What this task involves:
Show every line of the material below that contains the word "pixels", copying each one in full. Treat uppercase and lowercase as different.

Data on locating visible targets:
——————

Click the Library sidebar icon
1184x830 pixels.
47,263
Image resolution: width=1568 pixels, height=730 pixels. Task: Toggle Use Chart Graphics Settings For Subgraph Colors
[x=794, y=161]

——————

Response to the exercise:
1184x830 pixels.
Image resolution: width=1568 pixels, height=730 pixels. Task: Toggle Use Chart Graphics Settings For Subgraph Colors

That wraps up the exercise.